In Audio conversations, noise is considered as the background sound that is not required but is present. It makes the overall audio a bit unclear. Similarly, noise in images is defined as the unwanted blurring that causes a lack of clarity. Therefore, denoising means removing this unwanted noise from the images.
Applications of Image Denoising
Given its wide application, such as image restoration, visual tracking, image classification etc., much research has been done on image denoising in the last decade. Some widely used techniques to denoise images have their limitations.

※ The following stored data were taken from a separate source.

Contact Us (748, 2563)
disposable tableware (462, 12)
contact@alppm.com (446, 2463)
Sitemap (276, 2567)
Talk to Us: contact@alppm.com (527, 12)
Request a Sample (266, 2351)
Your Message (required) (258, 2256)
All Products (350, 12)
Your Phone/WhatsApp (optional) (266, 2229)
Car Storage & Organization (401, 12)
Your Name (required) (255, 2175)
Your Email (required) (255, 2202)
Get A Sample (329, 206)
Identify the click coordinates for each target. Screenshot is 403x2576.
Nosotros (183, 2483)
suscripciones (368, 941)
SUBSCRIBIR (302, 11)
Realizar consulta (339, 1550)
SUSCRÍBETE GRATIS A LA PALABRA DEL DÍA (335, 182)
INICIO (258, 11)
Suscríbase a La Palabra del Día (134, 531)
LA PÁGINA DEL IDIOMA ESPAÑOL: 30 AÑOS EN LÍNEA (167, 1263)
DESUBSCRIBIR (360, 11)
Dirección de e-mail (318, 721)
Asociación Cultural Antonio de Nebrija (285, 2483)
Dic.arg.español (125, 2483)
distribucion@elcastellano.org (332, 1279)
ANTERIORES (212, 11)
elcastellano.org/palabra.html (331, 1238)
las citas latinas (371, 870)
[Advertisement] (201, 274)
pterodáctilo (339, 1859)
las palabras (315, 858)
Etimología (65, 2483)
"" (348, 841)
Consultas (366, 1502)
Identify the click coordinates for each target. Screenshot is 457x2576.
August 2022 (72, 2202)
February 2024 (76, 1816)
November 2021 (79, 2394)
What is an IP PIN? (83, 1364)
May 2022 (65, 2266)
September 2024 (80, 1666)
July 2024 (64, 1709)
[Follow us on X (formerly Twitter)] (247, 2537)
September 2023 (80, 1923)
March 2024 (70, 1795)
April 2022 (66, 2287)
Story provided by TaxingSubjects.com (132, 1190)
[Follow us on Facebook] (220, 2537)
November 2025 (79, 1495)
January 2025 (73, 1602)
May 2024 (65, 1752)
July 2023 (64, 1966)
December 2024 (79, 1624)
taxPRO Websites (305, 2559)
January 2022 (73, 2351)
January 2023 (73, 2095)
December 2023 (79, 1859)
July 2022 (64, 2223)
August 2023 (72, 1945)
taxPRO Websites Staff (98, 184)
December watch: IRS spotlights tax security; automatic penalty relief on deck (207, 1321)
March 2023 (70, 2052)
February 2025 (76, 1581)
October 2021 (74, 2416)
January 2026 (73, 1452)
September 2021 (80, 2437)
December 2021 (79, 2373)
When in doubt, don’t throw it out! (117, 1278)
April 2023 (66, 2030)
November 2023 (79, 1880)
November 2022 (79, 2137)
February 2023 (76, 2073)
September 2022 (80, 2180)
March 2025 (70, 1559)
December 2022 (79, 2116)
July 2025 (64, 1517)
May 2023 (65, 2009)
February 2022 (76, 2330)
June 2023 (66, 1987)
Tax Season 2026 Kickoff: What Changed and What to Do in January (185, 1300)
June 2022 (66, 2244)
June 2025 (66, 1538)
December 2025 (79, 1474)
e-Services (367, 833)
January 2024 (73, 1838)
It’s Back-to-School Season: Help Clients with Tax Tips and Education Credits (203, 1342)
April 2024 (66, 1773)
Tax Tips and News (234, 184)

Noise2Sim technique is presented as a solution to limitations of other widely used techniques to denoise images in the research paper presented by Chuang Niu and Ge Wang, that forms the basis of this text.
Objective of Research
The objectives of the research, as explained by Chuang Niu and Ge Wang are presented below:
- We propose an NLM-inspired self-supervised learning method for image denoising that learns to map between central pixels in similar image patches and only requires single noisy images for training;
- We develop an two-step procedure to manage the computational burden associated with globally searching of similar image patches and prepare training data efficiently for Noise2Sim denoising;
- We design a refined training strategy to use Noise2Sim results for further Noise2Sim denoising, giving improved image quality;
- We perform extensive experiments and statistical analysis, and demonstrate that our Noise2Sim method outperform the state-of-the-art Noise2Void method on common benchmark datasets;
- We make our Noise2Sim software package publicly available
Common denoising Techniques
Let us try & understand underlying principles of some common denoising techniques:
- Local denoising methods: This method assumes that a pixel can be denoised using the mean value of its surrounding pixels.
- Non-local mean methods: This technique takes a weighted mean of all pixels in the image to denoise a pixel. The weight of each pixel is based on the distance of that pixel from the pixel we are denoising. Despite their superior performance, the non-local mean methods demand longer searching time, which is a practical issue in many applications such as real-time video image processing.
- Deep Denoising Methods
- Fully Supervised: Convolutional Neural Networks (OR CNN) is trained based on many paired noise-clean images in advance. A very deep CNN architecture makes it very costly to prepare or impractical to collect.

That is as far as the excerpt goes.